(Source records)
——————————
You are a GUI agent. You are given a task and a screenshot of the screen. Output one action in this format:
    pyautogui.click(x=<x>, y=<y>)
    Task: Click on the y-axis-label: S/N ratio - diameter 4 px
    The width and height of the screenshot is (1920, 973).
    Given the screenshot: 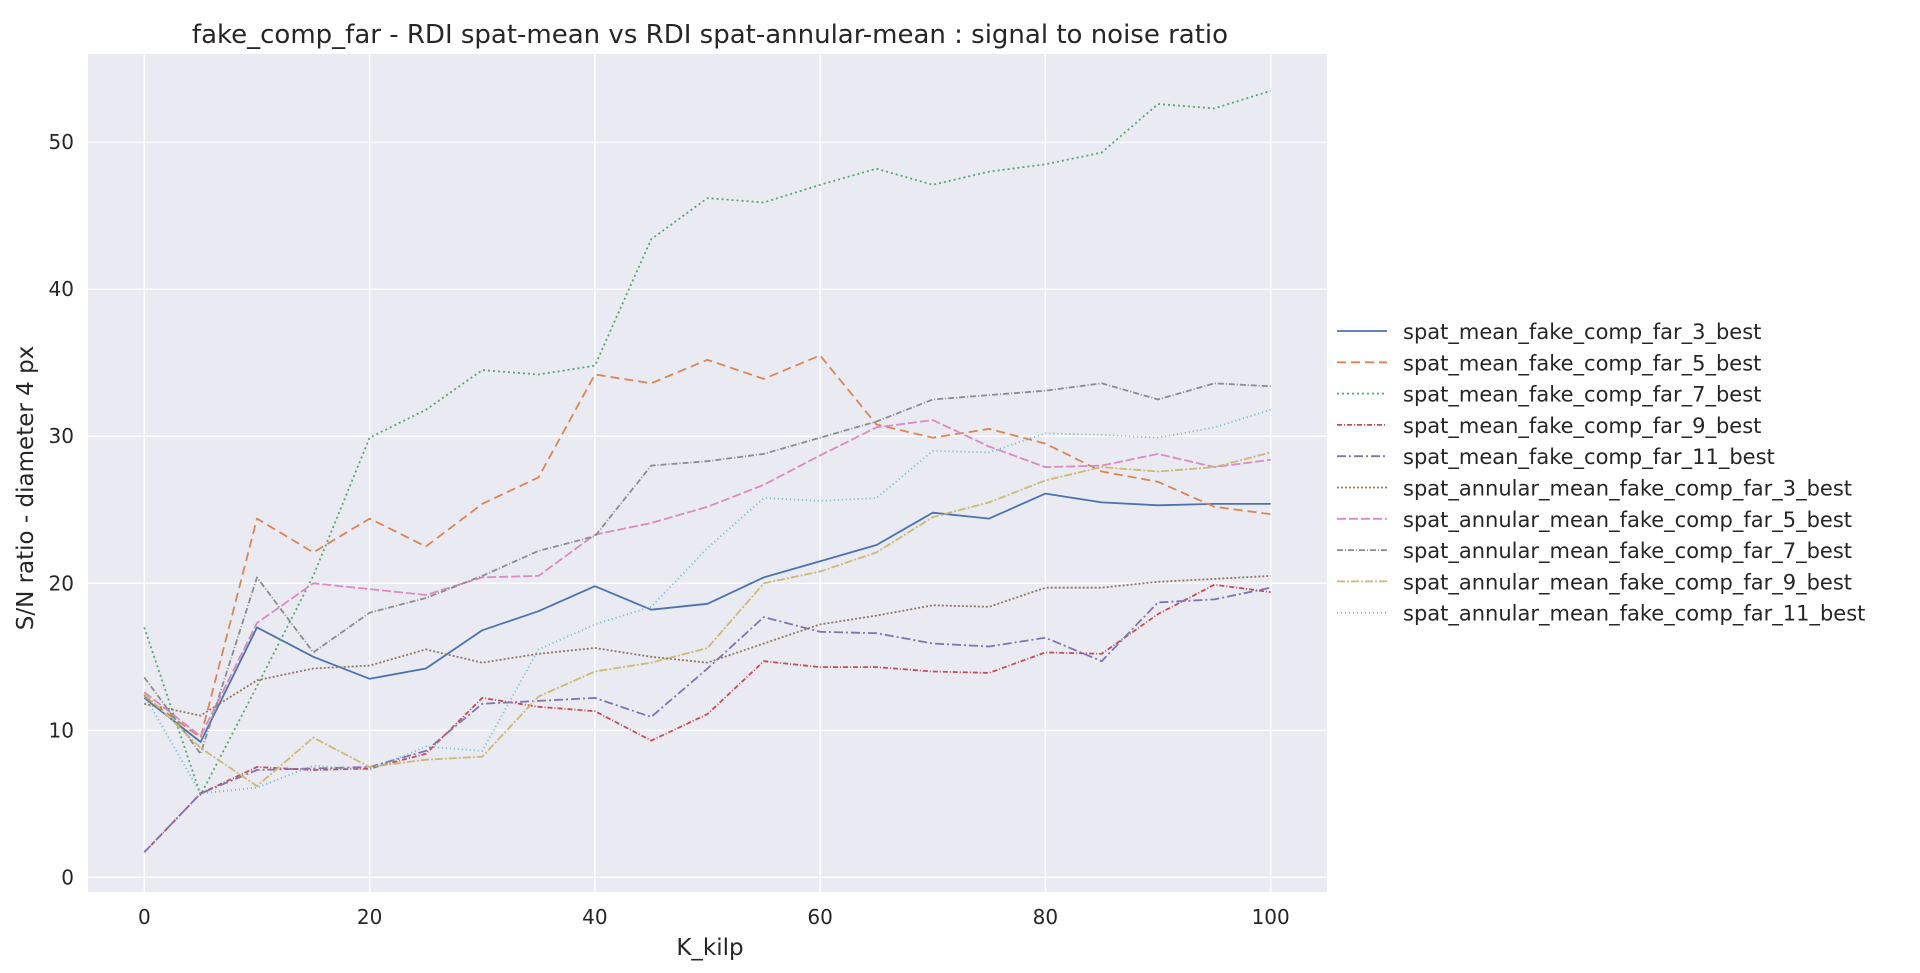 What is the action you would take?
    pyautogui.click(x=26, y=488)
    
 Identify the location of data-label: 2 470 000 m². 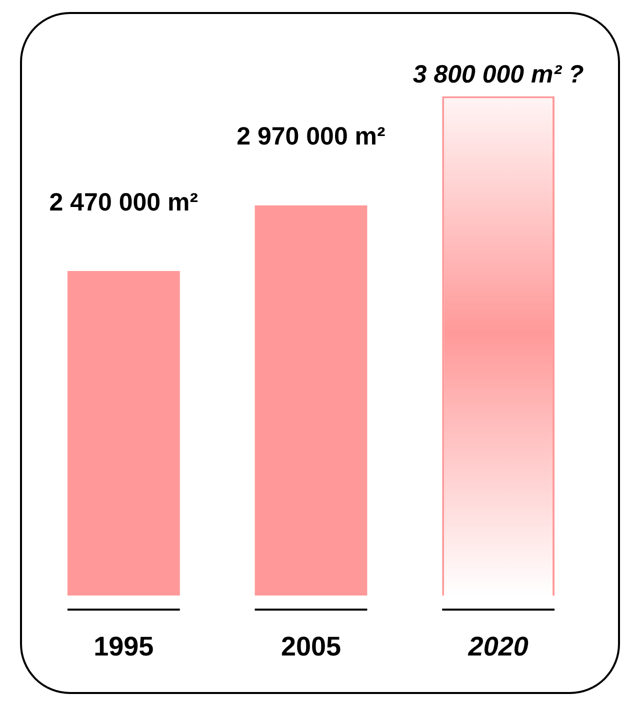
(124, 202).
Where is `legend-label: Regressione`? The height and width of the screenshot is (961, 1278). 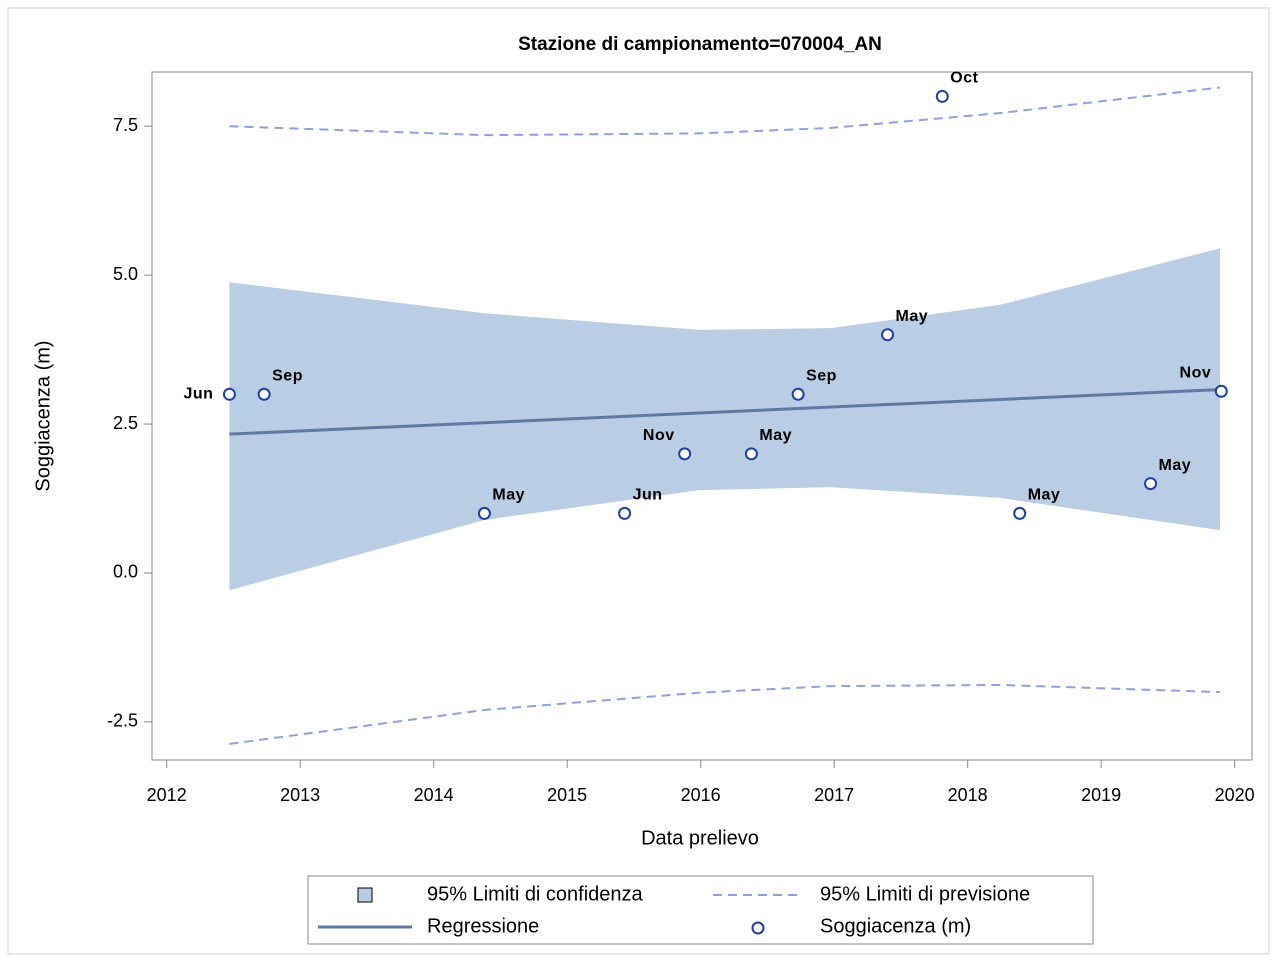
legend-label: Regressione is located at coordinates (483, 926).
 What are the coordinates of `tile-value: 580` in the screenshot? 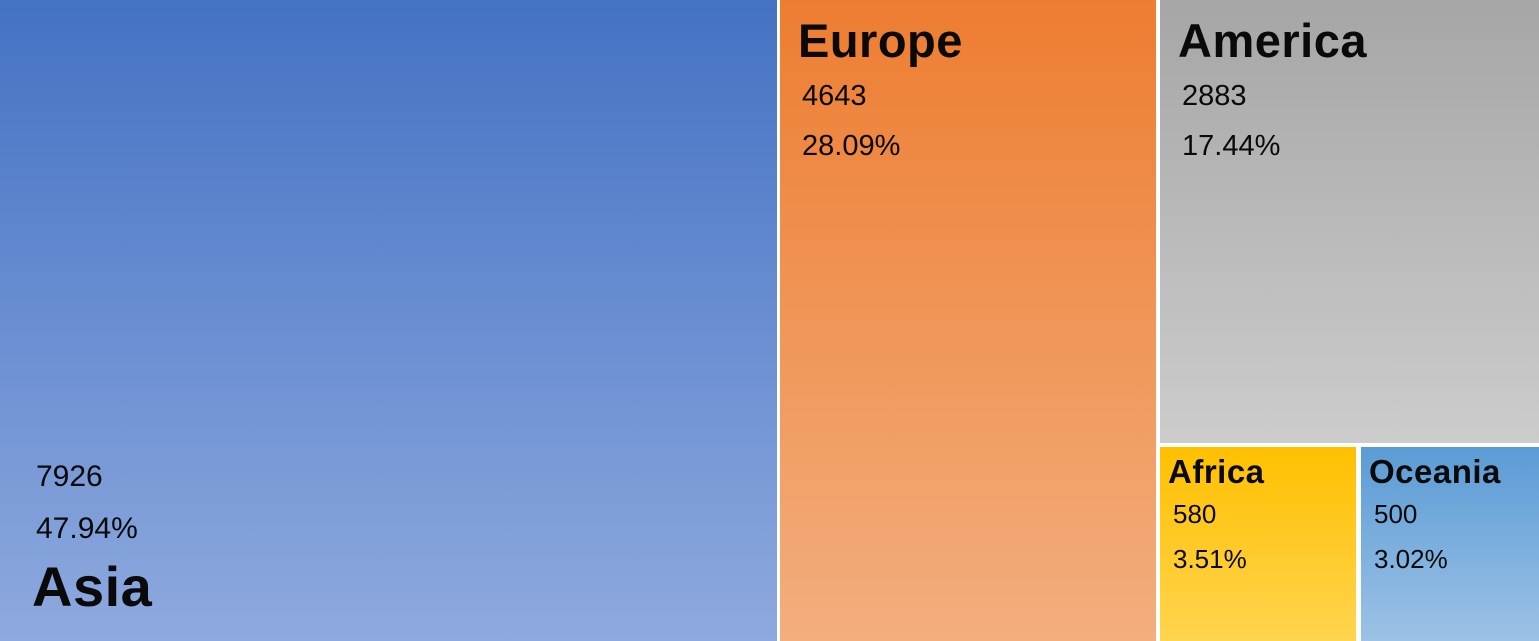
——————————
Convert the lines of the items into a JSON list of strings, one string per line and no blank lines, starting with the line that contains "Identify the location" and going through the end of the items. Leave the pictures out of the strings.

> _Reply to the exercise_
[
  " Identify the location of data-label: 2 470 000 m². ",
  "(124, 202).",
  "Where is `legend-label: Regressione`? The height and width of the screenshot is (961, 1278). ",
  "legend-label: Regressione is located at coordinates (483, 926).",
  " What are the coordinates of `tile-value: 580` in the screenshot? "
]